=== Given entries ===
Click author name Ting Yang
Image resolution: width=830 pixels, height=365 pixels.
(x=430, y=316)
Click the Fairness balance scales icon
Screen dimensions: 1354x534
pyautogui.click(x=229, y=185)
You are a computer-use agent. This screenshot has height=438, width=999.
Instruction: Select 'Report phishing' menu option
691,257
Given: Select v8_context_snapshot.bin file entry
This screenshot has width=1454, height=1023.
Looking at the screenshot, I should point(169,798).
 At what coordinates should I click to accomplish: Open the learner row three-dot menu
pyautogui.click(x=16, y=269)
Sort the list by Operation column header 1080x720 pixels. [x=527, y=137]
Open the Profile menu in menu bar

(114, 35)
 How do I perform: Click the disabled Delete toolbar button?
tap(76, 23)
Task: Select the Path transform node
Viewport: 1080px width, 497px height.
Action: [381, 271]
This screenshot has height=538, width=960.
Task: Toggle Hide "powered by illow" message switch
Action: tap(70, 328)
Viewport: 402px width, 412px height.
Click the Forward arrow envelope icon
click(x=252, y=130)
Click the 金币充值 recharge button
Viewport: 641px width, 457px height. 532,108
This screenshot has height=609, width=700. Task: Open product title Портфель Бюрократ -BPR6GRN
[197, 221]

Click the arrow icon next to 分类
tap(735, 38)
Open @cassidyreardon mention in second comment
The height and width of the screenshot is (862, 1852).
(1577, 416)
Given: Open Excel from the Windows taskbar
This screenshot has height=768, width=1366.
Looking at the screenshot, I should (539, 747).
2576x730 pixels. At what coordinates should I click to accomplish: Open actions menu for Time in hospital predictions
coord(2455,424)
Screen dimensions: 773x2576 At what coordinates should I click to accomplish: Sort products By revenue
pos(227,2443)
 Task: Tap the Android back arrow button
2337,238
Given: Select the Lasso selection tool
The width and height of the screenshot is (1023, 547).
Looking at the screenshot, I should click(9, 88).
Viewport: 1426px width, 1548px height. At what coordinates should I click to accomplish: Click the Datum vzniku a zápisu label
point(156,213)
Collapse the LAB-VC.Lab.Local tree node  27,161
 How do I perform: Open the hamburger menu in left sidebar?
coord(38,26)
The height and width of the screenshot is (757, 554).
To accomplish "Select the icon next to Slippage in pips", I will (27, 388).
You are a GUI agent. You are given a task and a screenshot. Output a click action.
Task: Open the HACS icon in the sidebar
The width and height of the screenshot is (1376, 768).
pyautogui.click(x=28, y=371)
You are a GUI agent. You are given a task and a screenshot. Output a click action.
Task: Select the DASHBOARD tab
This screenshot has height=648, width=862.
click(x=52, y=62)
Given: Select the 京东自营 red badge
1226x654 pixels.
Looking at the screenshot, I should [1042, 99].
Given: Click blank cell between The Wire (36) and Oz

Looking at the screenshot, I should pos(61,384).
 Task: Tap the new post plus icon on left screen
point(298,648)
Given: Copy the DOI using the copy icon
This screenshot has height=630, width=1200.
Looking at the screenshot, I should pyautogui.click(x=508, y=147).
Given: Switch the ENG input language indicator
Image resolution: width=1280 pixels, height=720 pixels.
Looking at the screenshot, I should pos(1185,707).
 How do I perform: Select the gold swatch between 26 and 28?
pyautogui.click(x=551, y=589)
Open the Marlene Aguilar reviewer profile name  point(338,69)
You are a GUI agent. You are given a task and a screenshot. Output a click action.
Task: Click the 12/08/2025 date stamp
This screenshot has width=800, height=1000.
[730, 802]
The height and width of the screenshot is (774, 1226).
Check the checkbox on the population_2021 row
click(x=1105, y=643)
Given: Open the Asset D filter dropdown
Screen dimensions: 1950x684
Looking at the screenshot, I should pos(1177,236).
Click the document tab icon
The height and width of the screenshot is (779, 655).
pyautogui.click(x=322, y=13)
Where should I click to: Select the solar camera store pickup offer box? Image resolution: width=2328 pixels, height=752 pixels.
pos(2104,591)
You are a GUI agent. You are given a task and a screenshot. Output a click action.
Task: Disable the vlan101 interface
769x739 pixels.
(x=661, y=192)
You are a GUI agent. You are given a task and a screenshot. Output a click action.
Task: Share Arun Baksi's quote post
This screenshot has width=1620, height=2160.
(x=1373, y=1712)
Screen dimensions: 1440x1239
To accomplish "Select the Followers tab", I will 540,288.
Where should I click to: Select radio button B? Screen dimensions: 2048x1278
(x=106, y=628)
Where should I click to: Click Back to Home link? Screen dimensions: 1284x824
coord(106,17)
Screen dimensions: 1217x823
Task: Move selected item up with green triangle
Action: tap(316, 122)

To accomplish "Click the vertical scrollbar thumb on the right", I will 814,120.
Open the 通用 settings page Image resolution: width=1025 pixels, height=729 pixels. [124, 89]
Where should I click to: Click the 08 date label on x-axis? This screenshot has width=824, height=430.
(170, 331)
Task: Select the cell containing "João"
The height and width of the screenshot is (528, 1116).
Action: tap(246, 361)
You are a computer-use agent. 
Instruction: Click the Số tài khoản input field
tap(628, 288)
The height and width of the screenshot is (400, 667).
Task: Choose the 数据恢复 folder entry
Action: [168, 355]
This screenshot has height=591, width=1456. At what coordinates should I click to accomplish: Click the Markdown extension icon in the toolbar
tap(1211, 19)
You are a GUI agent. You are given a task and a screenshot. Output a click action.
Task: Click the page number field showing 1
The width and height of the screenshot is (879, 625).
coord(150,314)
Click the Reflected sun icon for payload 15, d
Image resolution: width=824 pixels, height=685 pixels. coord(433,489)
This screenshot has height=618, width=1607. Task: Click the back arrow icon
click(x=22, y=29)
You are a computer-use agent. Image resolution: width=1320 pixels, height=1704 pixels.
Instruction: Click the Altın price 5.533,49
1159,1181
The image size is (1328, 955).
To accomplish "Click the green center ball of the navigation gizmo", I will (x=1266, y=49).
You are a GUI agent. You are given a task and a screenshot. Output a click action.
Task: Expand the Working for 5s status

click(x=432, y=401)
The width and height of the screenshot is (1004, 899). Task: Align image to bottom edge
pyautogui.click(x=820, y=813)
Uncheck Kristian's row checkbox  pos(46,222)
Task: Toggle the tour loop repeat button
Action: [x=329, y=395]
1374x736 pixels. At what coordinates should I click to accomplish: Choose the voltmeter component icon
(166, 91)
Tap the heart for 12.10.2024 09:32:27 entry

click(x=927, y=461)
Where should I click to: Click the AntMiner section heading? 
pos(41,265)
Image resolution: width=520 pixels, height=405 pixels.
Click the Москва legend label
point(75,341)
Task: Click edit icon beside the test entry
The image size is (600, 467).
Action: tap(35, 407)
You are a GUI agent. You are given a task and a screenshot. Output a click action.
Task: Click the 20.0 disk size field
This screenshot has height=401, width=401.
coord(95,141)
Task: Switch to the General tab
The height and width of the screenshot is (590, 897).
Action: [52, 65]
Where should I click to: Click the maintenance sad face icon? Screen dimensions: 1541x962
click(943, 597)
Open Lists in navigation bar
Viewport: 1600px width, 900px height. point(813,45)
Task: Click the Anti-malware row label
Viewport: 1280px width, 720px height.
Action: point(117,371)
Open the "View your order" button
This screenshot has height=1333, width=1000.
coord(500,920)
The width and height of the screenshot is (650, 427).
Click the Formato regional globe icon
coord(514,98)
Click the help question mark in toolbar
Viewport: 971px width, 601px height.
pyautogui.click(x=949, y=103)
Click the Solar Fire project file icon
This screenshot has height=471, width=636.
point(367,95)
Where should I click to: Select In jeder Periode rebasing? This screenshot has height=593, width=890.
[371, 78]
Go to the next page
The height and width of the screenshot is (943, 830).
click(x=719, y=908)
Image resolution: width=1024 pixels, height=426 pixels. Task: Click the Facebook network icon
===
From the entries, count the lines that hold the string "will". Nothing but the number is needed.

Written solution: 4